§ Short task
Put every line below into a two-column Markdown table with the columns "No." and "Line text". Number the rows in order and omit blank lines.

* start *

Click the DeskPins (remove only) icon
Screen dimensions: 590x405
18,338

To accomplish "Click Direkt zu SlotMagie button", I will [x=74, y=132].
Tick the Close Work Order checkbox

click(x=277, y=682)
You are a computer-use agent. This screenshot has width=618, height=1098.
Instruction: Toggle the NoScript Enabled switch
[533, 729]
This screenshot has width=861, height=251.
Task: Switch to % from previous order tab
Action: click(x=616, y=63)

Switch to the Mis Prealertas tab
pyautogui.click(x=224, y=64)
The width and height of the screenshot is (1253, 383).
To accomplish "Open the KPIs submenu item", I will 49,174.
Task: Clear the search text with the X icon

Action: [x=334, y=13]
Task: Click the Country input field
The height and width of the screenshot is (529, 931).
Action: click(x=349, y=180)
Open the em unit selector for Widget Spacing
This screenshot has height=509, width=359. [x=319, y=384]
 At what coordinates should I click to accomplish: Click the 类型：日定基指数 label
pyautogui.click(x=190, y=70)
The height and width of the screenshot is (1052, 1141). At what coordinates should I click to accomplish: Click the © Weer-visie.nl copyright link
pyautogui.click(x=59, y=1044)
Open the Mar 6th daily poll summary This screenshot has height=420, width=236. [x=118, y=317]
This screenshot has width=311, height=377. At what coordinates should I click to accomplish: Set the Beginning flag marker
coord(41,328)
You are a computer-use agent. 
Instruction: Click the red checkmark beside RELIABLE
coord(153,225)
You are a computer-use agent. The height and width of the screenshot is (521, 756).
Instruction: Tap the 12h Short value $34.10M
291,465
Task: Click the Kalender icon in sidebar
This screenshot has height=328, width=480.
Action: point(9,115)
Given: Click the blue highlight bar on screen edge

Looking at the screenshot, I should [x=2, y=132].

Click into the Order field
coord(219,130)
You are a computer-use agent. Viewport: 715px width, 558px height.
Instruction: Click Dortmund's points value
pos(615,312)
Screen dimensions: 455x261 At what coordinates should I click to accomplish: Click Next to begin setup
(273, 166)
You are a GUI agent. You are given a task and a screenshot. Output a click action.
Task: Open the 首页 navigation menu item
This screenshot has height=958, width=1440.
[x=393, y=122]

* end *

§ Answer for this exercise
| No. | Line text |
|---|---|
| 1 | Click the DeskPins (remove only) icon |
| 2 | Screen dimensions: 590x405 |
| 3 | 18,338 |
| 4 | To accomplish "Click Direkt zu SlotMagie button", I will [x=74, y=132]. |
| 5 | Tick the Close Work Order checkbox |
| 6 | click(x=277, y=682) |
| 7 | You are a computer-use agent. This screenshot has width=618, height=1098. |
| 8 | Instruction: Toggle the NoScript Enabled switch |
| 9 | [533, 729] |
| 10 | This screenshot has width=861, height=251. |
| 11 | Task: Switch to % from previous order tab |
| 12 | Action: click(x=616, y=63) |
| 13 | Switch to the Mis Prealertas tab |
| 14 | pyautogui.click(x=224, y=64) |
| 15 | The width and height of the screenshot is (1253, 383). |
| 16 | To accomplish "Open the KPIs submenu item", I will 49,174. |
| 17 | Task: Clear the search text with the X icon |
| 18 | Action: [x=334, y=13] |
| 19 | Task: Click the Country input field |
| 20 | The height and width of the screenshot is (529, 931). |
| 21 | Action: click(x=349, y=180) |
| 22 | Open the em unit selector for Widget Spacing |
| 23 | This screenshot has height=509, width=359. [x=319, y=384] |
| 24 |  At what coordinates should I click to accomplish: Click the 类型：日定基指数 label |
| 25 | pyautogui.click(x=190, y=70) |
| 26 | The height and width of the screenshot is (1052, 1141). At what coordinates should I click to accomplish: Click the © Weer-visie.nl copyright link |
| 27 | pyautogui.click(x=59, y=1044) |
| 28 | Open the Mar 6th daily poll summary This screenshot has height=420, width=236. [x=118, y=317] |
| 29 | This screenshot has width=311, height=377. At what coordinates should I click to accomplish: Set the Beginning flag marker |
| 30 | coord(41,328) |
| 31 | You are a computer-use agent.  |
| 32 | Instruction: Click the red checkmark beside RELIABLE |
| 33 | coord(153,225) |
| 34 | You are a computer-use agent. The height and width of the screenshot is (521, 756). |
| 35 | Instruction: Tap the 12h Short value $34.10M |
| 36 | 291,465 |
| 37 | Task: Click the Kalender icon in sidebar |
| 38 | This screenshot has height=328, width=480. |
| 39 | Action: point(9,115) |
| 40 | Given: Click the blue highlight bar on screen edge |
| 41 | Looking at the screenshot, I should [x=2, y=132]. |
| 42 | Click into the Order field |
| 43 | coord(219,130) |
| 44 | You are a computer-use agent. Viewport: 715px width, 558px height. |
| 45 | Instruction: Click Dortmund's points value |
| 46 | pos(615,312) |
| 47 | Screen dimensions: 455x261 At what coordinates should I click to accomplish: Click Next to begin setup |
| 48 | (273, 166) |
| 49 | You are a GUI agent. You are given a task and a screenshot. Output a click action. |
| 50 | Task: Open the 首页 navigation menu item |
| 51 | This screenshot has height=958, width=1440. |
| 52 | [x=393, y=122] |